Romper muros e grades
Com este regime prisional, o fascismo visava apenas um objectivo: quebrar a vontade dos presos, levando-os a abdicar das suas convicções e a perderem a vontade de regressar à luta. Se tiveram, aqui e ali, sucesso neste seu propósito, esta não foi a norma: tal como noutras prisões, também o Forte de Peniche foi um local de constante resistência e luta: contra a repressão e as arbitrariedades dos carcereiros; por melhores condições prisionais; em defesa da dignidade e condição de preso político. Uma luta que, pelas condições em que se travava, requeria uma inquebrantável coragem e abnegação.
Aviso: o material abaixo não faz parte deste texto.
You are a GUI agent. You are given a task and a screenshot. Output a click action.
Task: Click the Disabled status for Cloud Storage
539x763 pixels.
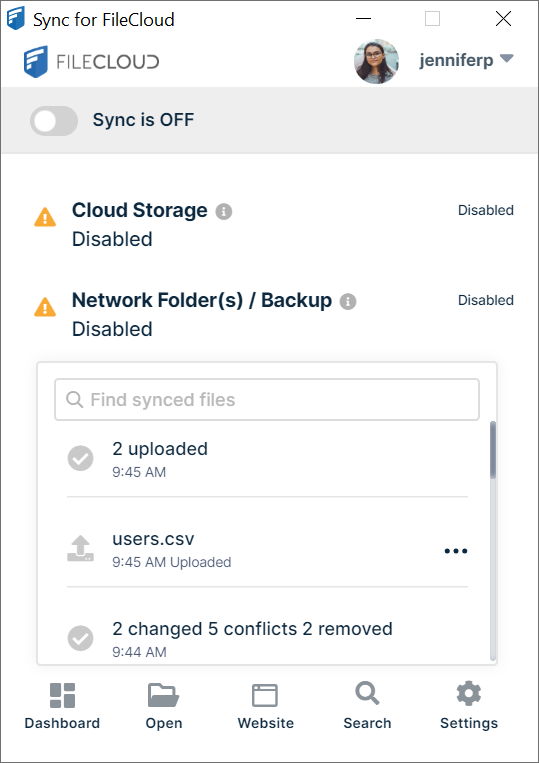click(x=485, y=210)
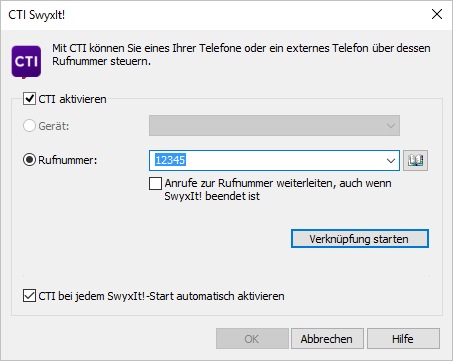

Foram grandes marcos da resistência prisional, entre outros, as greve de fome de 1950 e 1952, esta última apoiada por uma manifestação das famílias, a que se juntaram populares de Peniche; as lutas de 1960 e 1962, em apoio à campanha nacional e internacional pela amnistia aos presos políticos; as lutas de 1963 e 1964, com levantamento de rancho e gritos de todos os presos; a luta de 1970, por melhor alimentação e assistência médica – jornadas que, pela dimensão que atingiram, obrigaram o fascismo a melhorar o regime prisional e a refrear as arbitrariedades.
Estas e outras lutas travadas no interior das prisões só foram possíveis graças à organização dos presos comunistas. A sua projecção para lá dos muros e das grades deveu-se também à organização e à imprensa do Partido, que nunca deixaram de denunciar as condições prisionais e de testemunhar as lutas dos presos. O aparecimento da Comissão Nacional de Socorro aos Presos Políticos e as campanhas que dinamizou contribuíram determinantemente para o isolamento interno e externo da ditadura.
A população de Peniche merece, nestas páginas, uma referência particular. Tanto pelo acolhimento que deu a mulheres, mães e filhos de presos quando estes visitavam os seus familiares como pelo apoio e discrição com que apoiaram as fugas. O repúdio popular pelo fascismo e pela prisão ficou claro na grande manifestação realizada junto ao Forte nos primeiros dias de liberdade, exigindo a libertação incondicional de todos os presos.